Ultimately, I ended up in an epistemological situation. A number of the "facts" of the Bible were patently untrue, with the same sorts of errors I'd seen as gotchas against other religions. The arguments I'd seen for belief were much more obviously poorly formulated when I compared them to near-identical arguments for other religions. I realized my epistemology had a big fucking problem with it, and that problem was the belief in faith as indicative of truth. Oh, hey, look at that, people can and have believed every possible position on faith. What the fuck am I supposed to do with that?
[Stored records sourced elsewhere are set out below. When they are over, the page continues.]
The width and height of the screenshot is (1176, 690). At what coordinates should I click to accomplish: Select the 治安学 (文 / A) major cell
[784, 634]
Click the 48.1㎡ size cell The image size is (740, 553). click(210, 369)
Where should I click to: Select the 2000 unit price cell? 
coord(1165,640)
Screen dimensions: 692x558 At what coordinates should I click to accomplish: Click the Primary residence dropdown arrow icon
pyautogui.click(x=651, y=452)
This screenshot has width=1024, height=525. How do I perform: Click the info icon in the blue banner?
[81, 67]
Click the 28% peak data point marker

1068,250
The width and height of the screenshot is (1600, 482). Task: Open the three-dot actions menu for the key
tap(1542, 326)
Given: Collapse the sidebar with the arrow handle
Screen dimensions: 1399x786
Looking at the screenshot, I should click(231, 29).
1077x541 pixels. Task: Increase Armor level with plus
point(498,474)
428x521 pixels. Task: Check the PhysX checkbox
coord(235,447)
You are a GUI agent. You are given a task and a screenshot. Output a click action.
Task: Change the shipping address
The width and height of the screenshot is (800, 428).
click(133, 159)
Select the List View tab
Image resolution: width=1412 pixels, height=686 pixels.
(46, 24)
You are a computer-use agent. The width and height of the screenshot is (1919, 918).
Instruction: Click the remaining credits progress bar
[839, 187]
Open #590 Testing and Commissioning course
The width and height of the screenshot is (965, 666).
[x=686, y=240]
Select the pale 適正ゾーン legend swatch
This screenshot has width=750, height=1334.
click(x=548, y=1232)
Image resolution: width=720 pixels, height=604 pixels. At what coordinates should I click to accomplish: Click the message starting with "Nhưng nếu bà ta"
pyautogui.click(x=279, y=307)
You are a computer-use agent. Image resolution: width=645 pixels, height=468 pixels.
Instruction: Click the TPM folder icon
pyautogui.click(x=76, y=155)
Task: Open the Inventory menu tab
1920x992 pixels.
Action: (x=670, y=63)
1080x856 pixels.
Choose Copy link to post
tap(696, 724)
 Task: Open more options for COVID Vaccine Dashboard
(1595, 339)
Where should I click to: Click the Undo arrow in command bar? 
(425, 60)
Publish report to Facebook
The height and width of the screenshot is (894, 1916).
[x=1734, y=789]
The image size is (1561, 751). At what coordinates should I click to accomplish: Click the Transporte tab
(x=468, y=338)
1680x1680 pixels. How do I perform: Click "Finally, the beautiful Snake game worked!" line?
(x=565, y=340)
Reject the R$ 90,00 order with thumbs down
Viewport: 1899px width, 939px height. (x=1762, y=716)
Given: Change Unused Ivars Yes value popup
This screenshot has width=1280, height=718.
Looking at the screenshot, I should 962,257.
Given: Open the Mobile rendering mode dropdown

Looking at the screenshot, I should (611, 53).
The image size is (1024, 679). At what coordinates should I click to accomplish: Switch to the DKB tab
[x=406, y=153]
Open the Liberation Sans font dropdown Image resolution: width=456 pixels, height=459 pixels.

So I let it go. I let the faith go. I let the bad argumentation go. I let myself let go of the morally absurd positions I'd been boxed into by a bunch of ancient writings. I by and large lost that community, but I had started reaching out to make friends outside of it for a bit now. I had something, and that made it easier.

My family is still in my life, though thankfully several hundred miles away. They still are pretty unhappy about the whole situation, even more upset than they are about me being trans, which I finally realized I was able to admit to myself after letting go of the religious dogma.

Anyway, it took me a long time to get here, and I can't help but be upset that 26 years of my life were colored by a view of the world that I find morally unconscionable now, but at least I got to ramble about it on lemmy to almost the character limit.

CalamityBalls,
@CalamityBalls@kbin.social avatar

Was raised going to church each sunday, but approaching confirmation age I realised I couldn't mesh faith with my understanding of the world. That was it for me really, I'm quite open to the idea of god(s), ghosts, magic or other forms of the supernatural, but until there's actual proof, I can't believe in it.

Addv4,

Ex-Christian here, I was in a pretty easy going division of Christianity, main thing was that we didn't believe in hell and were "metaphysical" (hippie way of saying we didn't strictly adhere to the Bible). I would often look after the smaller kids in Sunday school, and one day we put on the veggie tales version of Noah's ark, and I actually watched it while watching the kids, and somewhat considered the idea that if there was a flood, inevitably quite a few children would have been caught up in it and died, which in my mind a kind god would not have even contemplated. The level of cognitive dissonance I experienced kind of made me think about listening to atheistic opinions to double check I wasn't completely off the mark with my beliefs. So I listened to Dawkins, Hitchens, and Carl Sagans arguments then actually sat down and read the Bible. Not gonna say I accepted it overnight, but that is what eventually led me to where I am today as an atheist.

totallynotaspy,

I remember as a tween sitting there and praying and I just sorta realized wtf am I doing. I had always asked too many questions so I thought it weird an imaginary guy could hear everyone and everything at once. Then I was brought to a fmaily member's church where they told me my father was going to hell because he was a soldier, no ifs and or buts about it. So yeah if 10 year old me can realize it, I don't know what the hell is wrong with these fucking abrahamic religious zealots.